> _Screenshot grounding data_
——————

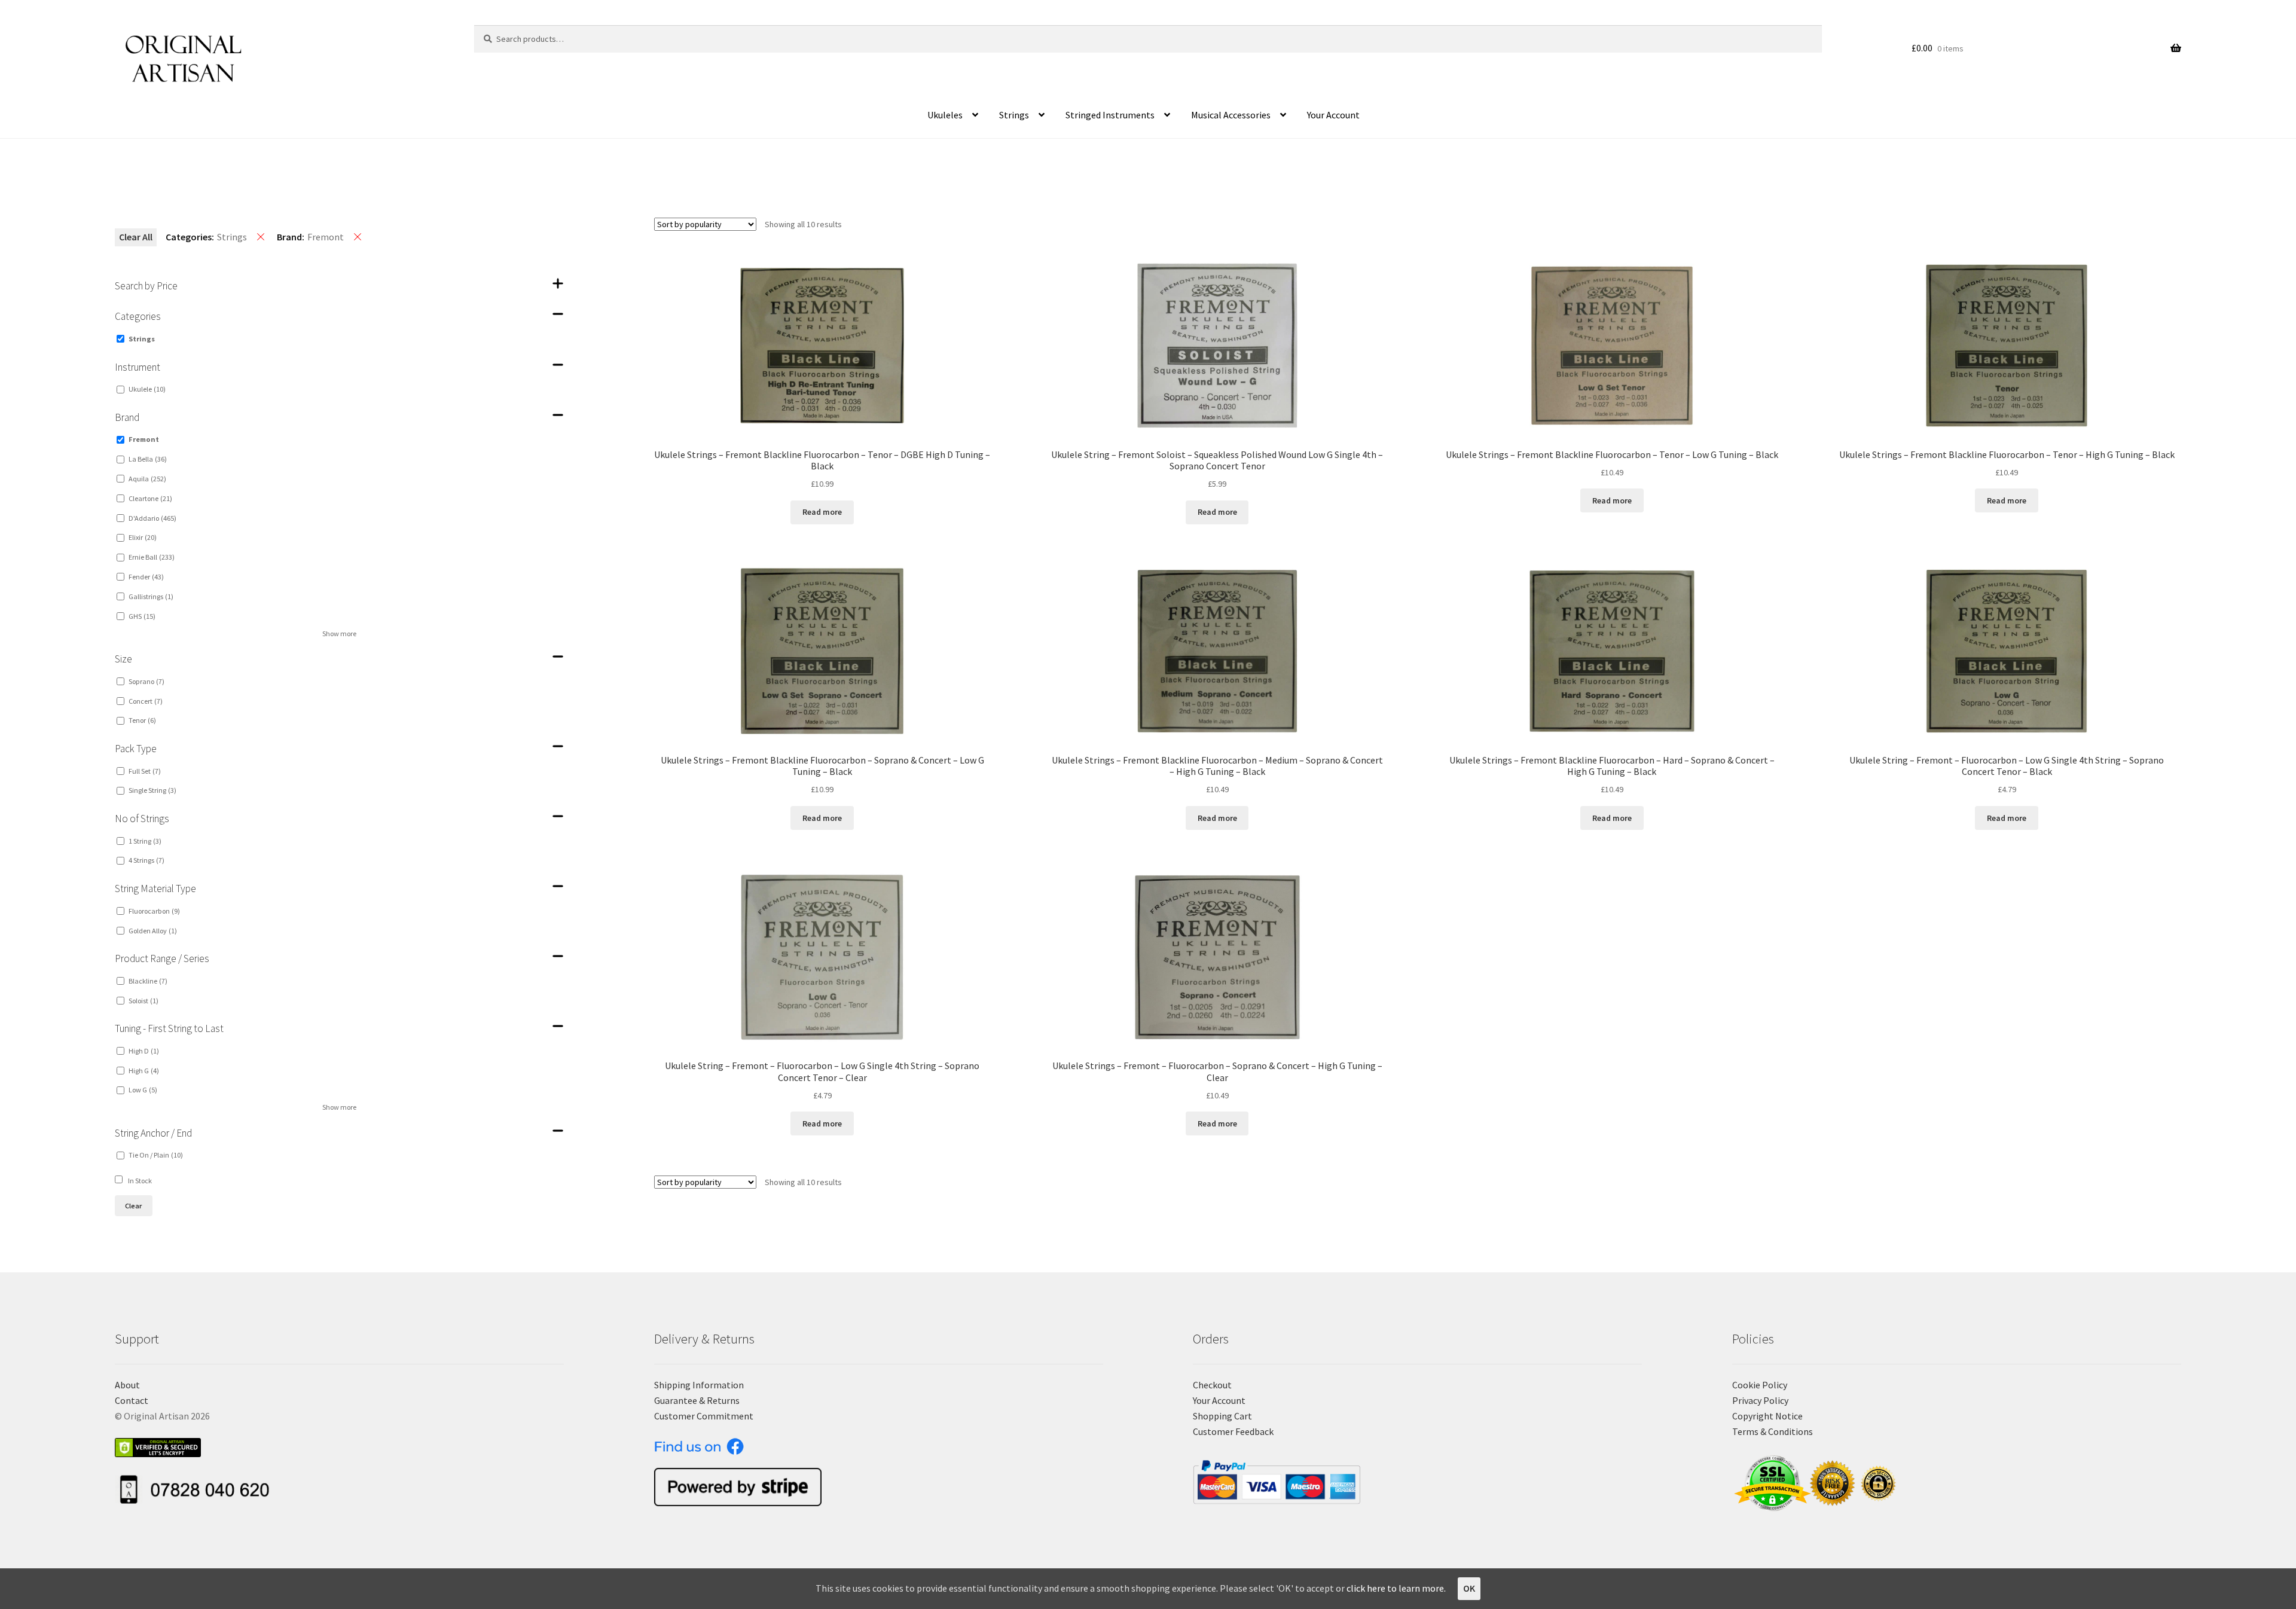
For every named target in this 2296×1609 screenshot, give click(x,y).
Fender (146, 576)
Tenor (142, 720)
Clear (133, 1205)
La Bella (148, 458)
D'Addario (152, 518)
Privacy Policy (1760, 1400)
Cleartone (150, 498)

——————

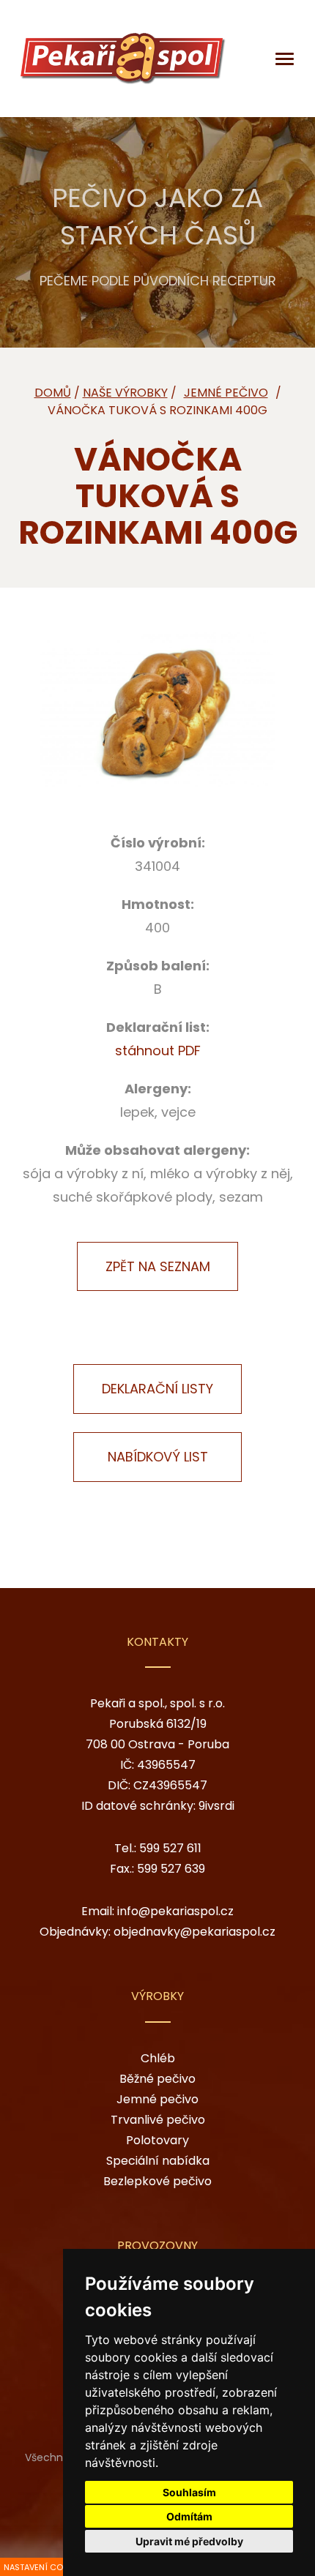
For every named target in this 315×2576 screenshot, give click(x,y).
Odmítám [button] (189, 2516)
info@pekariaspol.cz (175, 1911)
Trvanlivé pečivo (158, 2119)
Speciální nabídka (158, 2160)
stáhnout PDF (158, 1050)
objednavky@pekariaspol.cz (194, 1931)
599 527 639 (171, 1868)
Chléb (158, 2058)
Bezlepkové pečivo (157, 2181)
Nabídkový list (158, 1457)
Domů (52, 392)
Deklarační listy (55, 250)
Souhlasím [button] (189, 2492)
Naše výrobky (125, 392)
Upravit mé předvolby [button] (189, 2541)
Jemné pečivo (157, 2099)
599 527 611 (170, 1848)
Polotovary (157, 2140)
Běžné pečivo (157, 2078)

——————

> _TRY IT_
Return exactly, and only, the lines above starting at the line that contains "info@pekariaspol.cz (175, 1911)" and ending at the line that contains "Běžné pečivo (157, 2078)".

> _SOLUTION BELOW_
info@pekariaspol.cz (175, 1911)
Trvanlivé pečivo (158, 2119)
Speciální nabídka (158, 2160)
stáhnout PDF (158, 1050)
objednavky@pekariaspol.cz (194, 1931)
599 527 639 (171, 1868)
Chléb (158, 2058)
Bezlepkové pečivo (157, 2181)
Nabídkový list (158, 1457)
Domů (52, 392)
Deklarační listy (55, 250)
Souhlasím [button] (189, 2492)
Naše výrobky (125, 392)
Upravit mé předvolby [button] (189, 2541)
Jemné pečivo (157, 2099)
599 527 611 (170, 1848)
Polotovary (157, 2140)
Běžné pečivo (157, 2078)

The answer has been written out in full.